**Request**
Can you copy out verbatim the stretch of items from the line containing "Task: Click the third" through the line containing "Go to previous"?

**Dataset**
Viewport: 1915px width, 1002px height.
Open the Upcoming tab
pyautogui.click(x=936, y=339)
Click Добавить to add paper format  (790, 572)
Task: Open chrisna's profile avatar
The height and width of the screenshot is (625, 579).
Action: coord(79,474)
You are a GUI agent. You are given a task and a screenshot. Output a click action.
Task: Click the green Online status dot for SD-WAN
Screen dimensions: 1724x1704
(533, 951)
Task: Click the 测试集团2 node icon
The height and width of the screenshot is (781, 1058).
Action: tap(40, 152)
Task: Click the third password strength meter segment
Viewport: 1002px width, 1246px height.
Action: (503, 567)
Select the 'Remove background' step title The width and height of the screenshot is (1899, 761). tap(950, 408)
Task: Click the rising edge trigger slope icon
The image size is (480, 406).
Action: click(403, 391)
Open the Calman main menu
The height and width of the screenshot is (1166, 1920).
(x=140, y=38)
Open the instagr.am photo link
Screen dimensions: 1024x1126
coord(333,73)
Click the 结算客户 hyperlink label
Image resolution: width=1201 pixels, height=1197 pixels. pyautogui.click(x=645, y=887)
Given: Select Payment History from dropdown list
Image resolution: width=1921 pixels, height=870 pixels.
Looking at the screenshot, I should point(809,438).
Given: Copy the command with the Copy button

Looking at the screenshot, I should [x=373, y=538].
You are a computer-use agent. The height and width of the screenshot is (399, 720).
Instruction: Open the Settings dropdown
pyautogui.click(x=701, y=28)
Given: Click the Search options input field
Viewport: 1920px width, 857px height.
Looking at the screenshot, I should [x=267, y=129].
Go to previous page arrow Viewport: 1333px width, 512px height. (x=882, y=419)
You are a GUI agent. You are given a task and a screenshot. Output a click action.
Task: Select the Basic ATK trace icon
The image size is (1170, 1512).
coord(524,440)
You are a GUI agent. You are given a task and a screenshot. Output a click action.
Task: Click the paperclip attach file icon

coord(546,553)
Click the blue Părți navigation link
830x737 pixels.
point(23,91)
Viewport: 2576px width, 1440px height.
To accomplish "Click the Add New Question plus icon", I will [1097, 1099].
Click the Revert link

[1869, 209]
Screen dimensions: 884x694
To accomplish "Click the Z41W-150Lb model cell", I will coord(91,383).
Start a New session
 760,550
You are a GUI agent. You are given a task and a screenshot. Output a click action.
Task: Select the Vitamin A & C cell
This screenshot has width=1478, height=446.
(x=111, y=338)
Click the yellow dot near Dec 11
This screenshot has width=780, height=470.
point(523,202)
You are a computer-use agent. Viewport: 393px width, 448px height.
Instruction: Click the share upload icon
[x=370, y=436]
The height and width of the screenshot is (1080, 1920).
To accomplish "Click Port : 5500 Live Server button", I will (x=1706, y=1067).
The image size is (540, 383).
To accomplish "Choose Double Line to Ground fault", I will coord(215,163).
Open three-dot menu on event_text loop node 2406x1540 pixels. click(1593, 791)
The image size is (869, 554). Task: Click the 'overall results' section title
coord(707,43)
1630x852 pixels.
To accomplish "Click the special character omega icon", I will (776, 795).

**Task solution**
Task: Click the third password strength meter segment
Viewport: 1002px width, 1246px height.
Action: (503, 567)
Select the 'Remove background' step title The width and height of the screenshot is (1899, 761). tap(950, 408)
Task: Click the rising edge trigger slope icon
The image size is (480, 406).
Action: click(403, 391)
Open the Calman main menu
The height and width of the screenshot is (1166, 1920).
(x=140, y=38)
Open the instagr.am photo link
Screen dimensions: 1024x1126
coord(333,73)
Click the 结算客户 hyperlink label
Image resolution: width=1201 pixels, height=1197 pixels. pyautogui.click(x=645, y=887)
Given: Select Payment History from dropdown list
Image resolution: width=1921 pixels, height=870 pixels.
Looking at the screenshot, I should point(809,438).
Given: Copy the command with the Copy button

Looking at the screenshot, I should [x=373, y=538].
You are a computer-use agent. The height and width of the screenshot is (399, 720).
Instruction: Open the Settings dropdown
pyautogui.click(x=701, y=28)
Given: Click the Search options input field
Viewport: 1920px width, 857px height.
Looking at the screenshot, I should [x=267, y=129].
Go to previous page arrow Viewport: 1333px width, 512px height. (x=882, y=419)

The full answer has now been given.